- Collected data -
########################################

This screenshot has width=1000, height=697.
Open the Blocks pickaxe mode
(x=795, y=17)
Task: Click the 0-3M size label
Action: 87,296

########################################

- ACTION ITEM -
Without any change, reproduce the data in full.

- EXERCISE RESPONSE -
This screenshot has width=1000, height=697.
Open the Blocks pickaxe mode
(x=795, y=17)
Task: Click the 0-3M size label
Action: 87,296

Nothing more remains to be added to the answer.